I spend my final day in New Zealand with Michael Venner, the enlightening guest relations manager at Kauri Cliffs, another Robertson lodge. On a tour of the 6,000-acre farm and golfing property-which includes protected land-he points out beaches with traces of kaingas, or Maori fishing villages; plants used in traditional medicine; forest paths where silver ferns grow; and, shooting up into the sky, giant kauri trees, which are among the most ancient (Jurassic period) and longest-lived (2,000 years) in the world.
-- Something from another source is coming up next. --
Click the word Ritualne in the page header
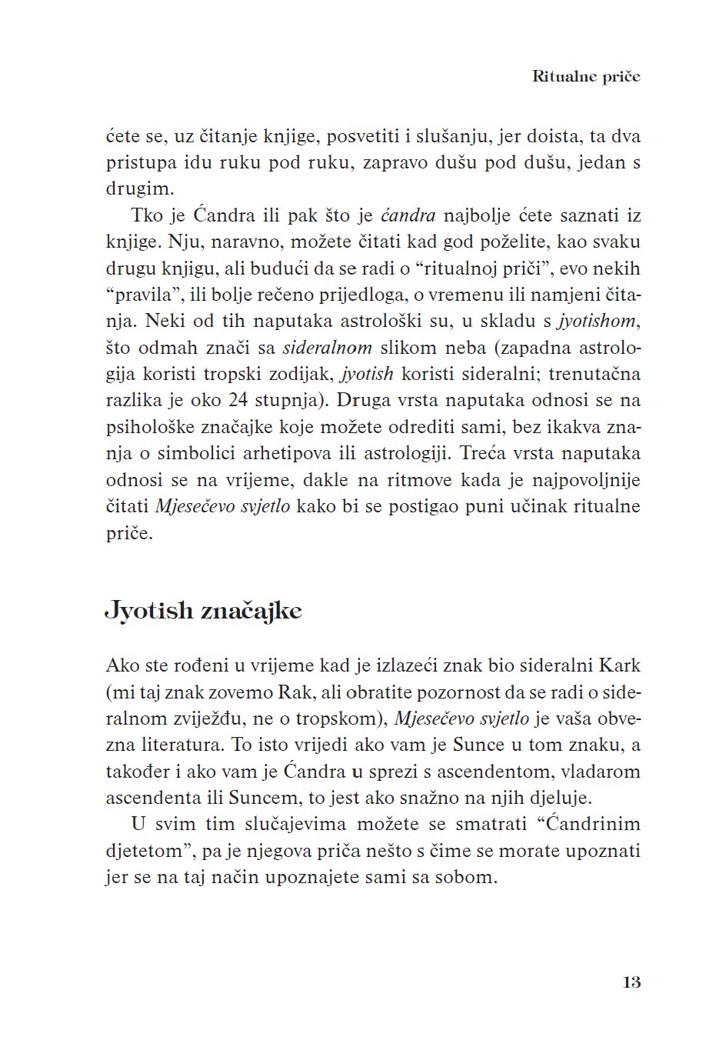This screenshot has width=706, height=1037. pos(559,77)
“The old, learned Maori people had a very interesting connection with the world above-the stars, other realms,” Venner says. “It was an invisible world, but they were able to articulate it very beautifully, in their art, poetry, and songs. And they counseled others from that kind of eternal place, which was bigger than who they were.”

And the land? I think of all the people who want a piece of it.

“In Maori culture we do not own the land,” Venner says. “Our responsibility is to the generations to come. We are just the kaitiaki, guardians.”